◆ WHAT NEEDS TO BE DONE ◆
Put the data from the line containing "At what (x,y)" through the end of the data into a Markdown table with the columns Row and Line, numbering each line and omitting blank lines. Leave the pictures out of the answer.

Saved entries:
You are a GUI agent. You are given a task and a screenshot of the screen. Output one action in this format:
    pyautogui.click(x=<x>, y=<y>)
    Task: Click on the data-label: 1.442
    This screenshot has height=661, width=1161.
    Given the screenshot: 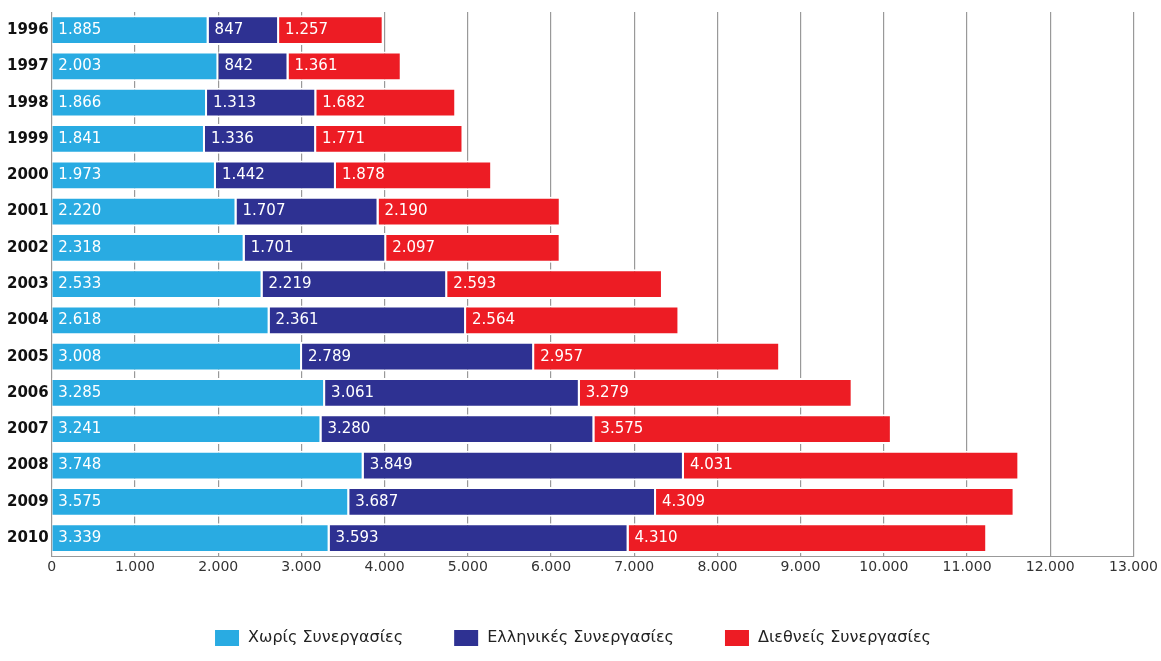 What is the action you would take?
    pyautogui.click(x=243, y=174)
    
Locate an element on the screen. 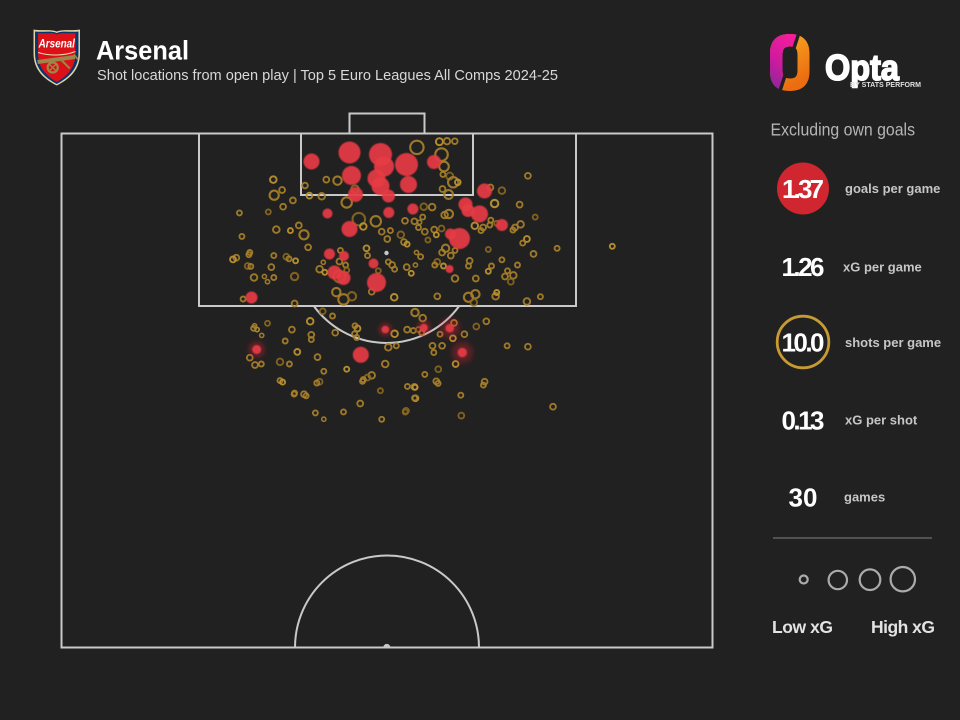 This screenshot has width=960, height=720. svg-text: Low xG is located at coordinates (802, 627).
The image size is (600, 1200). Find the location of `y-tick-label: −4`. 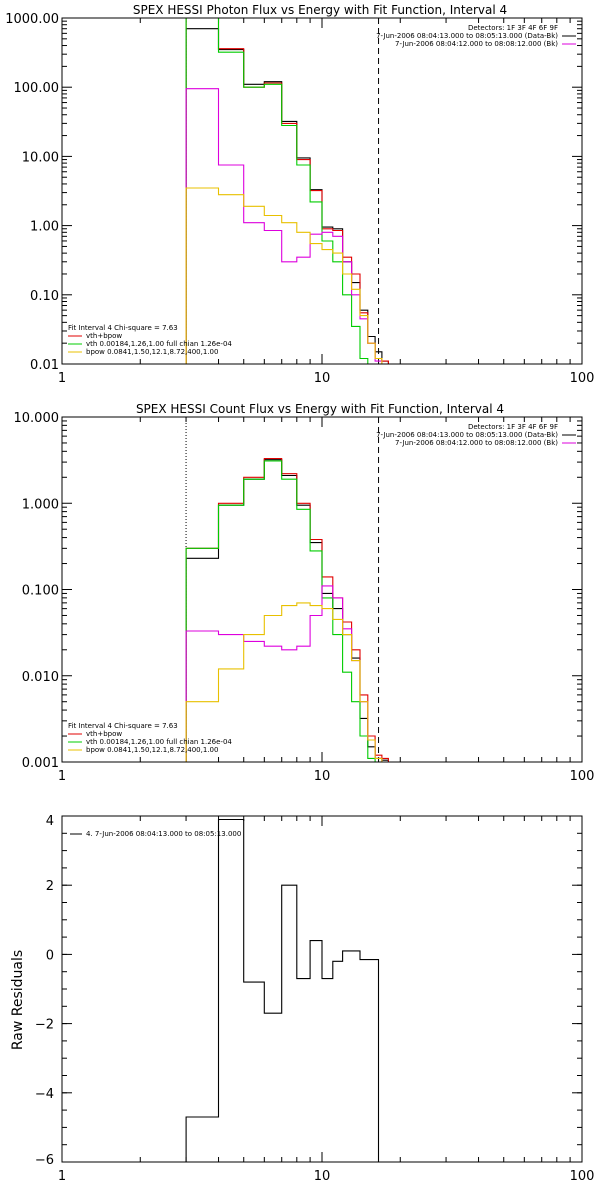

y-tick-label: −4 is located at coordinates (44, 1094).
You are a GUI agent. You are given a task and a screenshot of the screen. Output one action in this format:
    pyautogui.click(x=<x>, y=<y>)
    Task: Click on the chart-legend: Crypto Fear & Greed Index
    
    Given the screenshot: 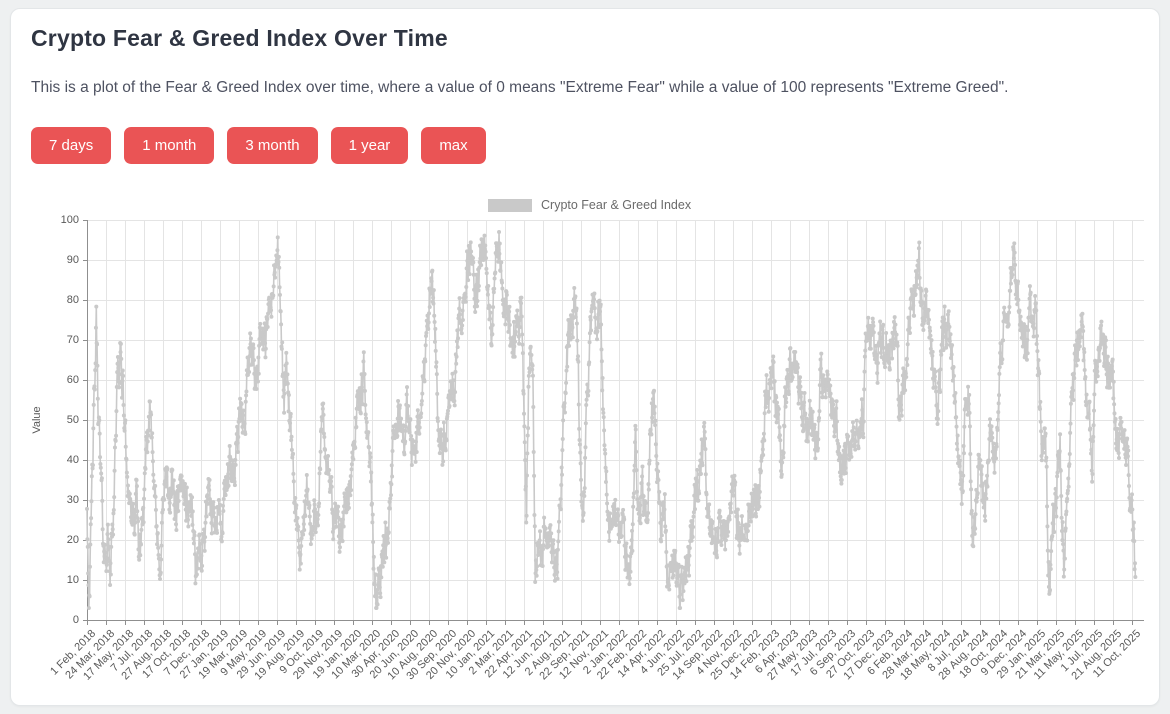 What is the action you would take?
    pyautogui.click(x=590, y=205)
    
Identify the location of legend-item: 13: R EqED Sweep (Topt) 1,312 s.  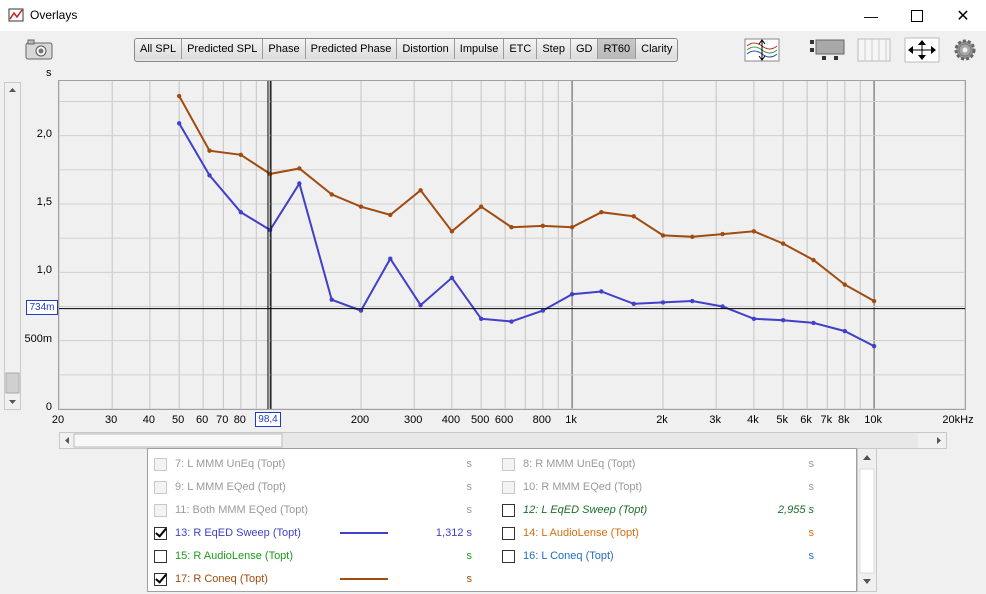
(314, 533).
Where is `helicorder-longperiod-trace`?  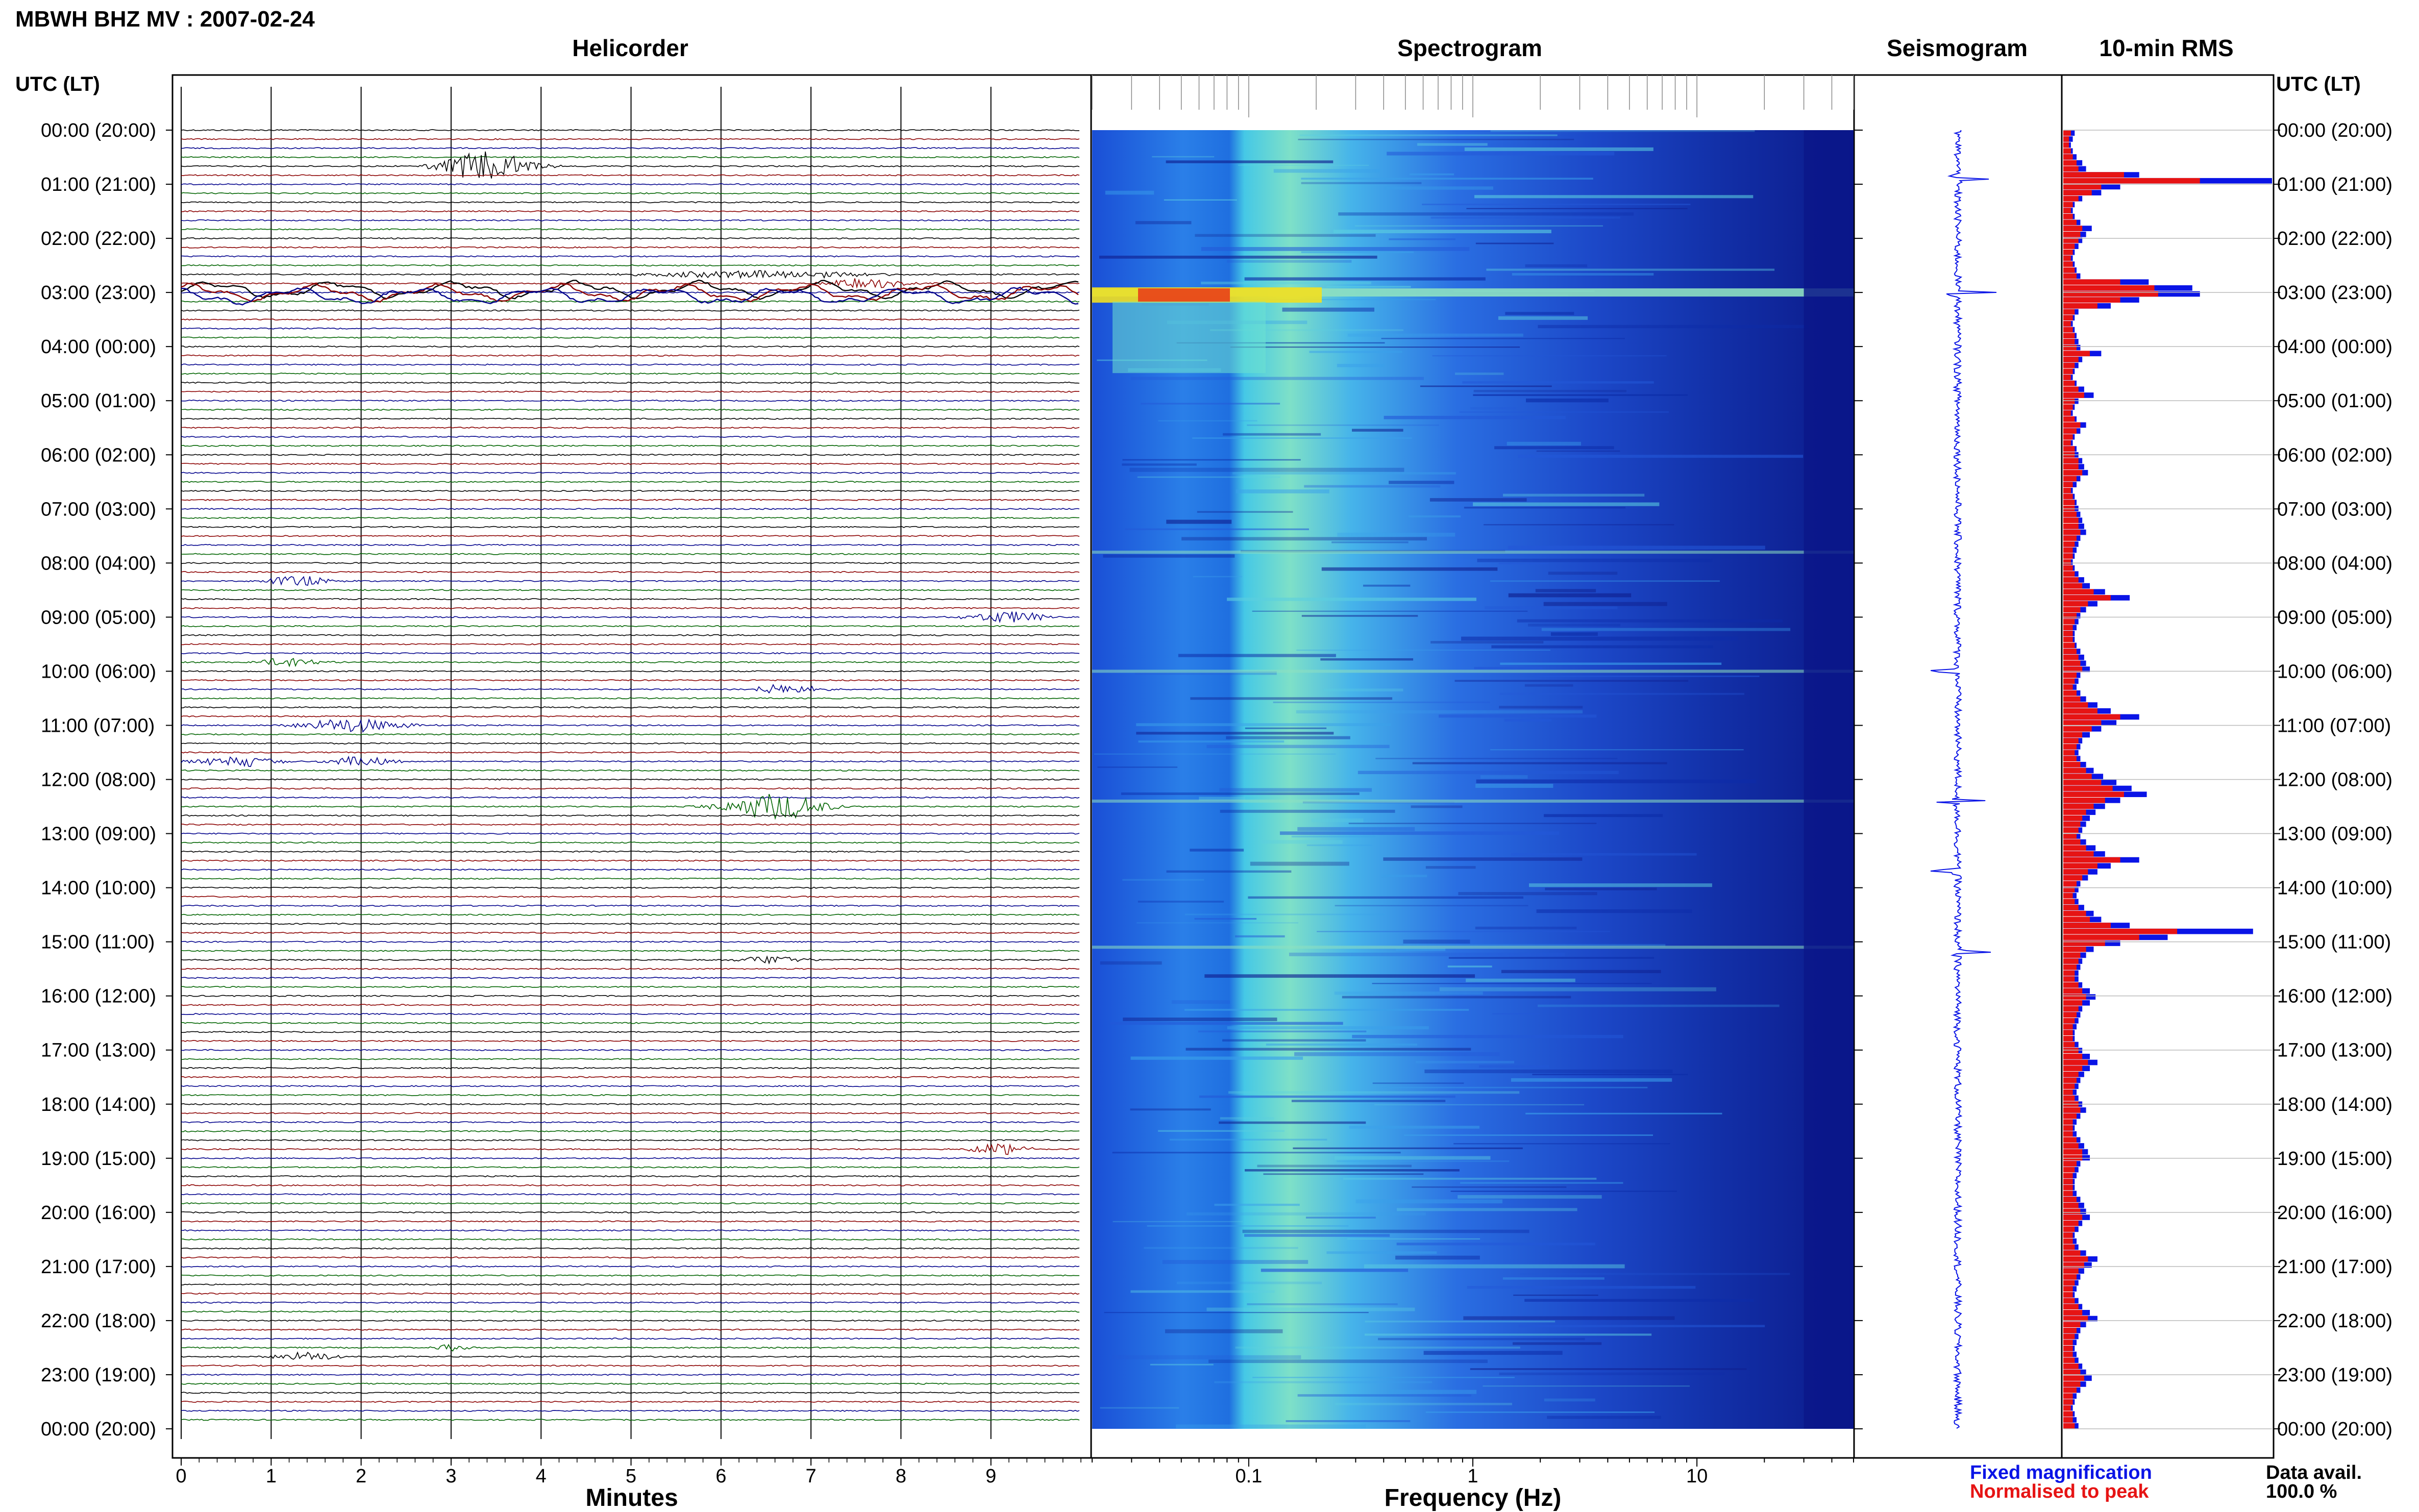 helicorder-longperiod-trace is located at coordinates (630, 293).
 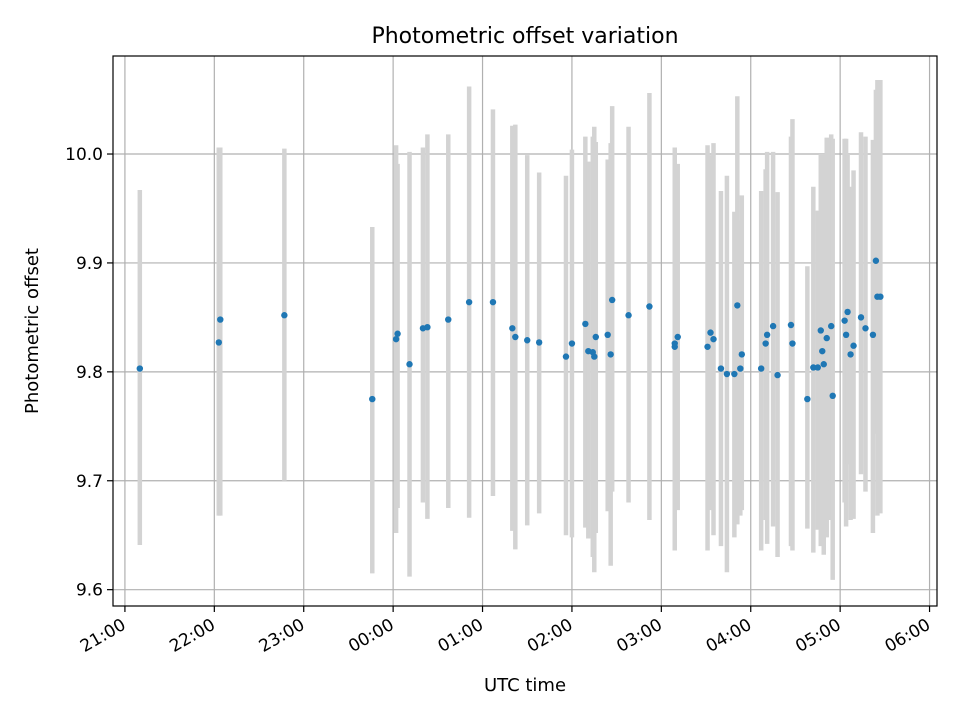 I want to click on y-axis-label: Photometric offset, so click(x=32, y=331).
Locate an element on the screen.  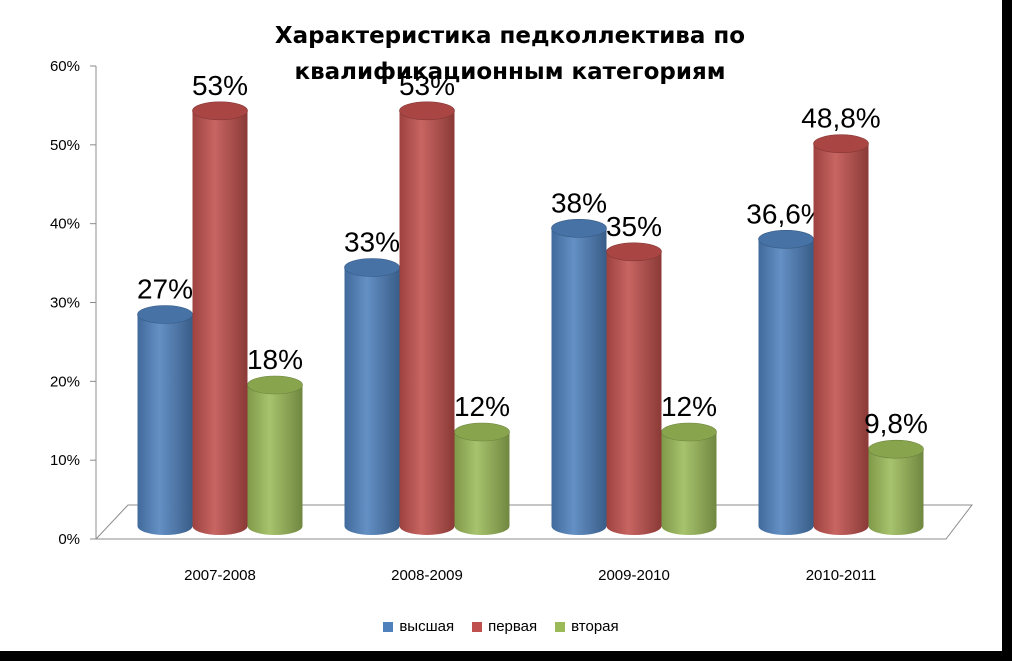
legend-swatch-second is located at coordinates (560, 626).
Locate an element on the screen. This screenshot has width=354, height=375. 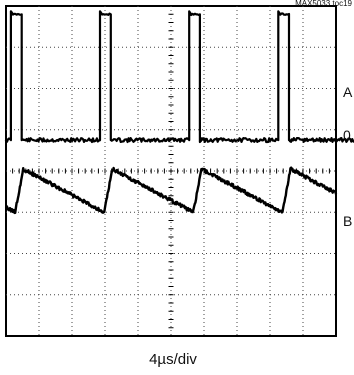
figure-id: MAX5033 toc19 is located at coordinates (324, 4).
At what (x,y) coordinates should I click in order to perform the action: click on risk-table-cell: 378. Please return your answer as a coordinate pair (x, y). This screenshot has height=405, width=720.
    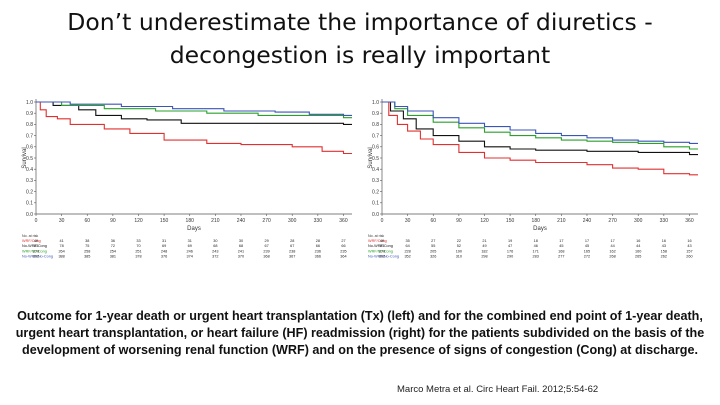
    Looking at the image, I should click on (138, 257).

◆ OUTPUT OF THE EXERCISE ◆
| Row | Line |
|---|---|
| 1 | At what (x,y) coordinates should I click in order to perform the action: click on risk-table-cell: 378. Please return your answer as a coordinate pair (x, y). This screenshot has height=405, width=720. |
| 2 |     Looking at the image, I should click on (138, 257). |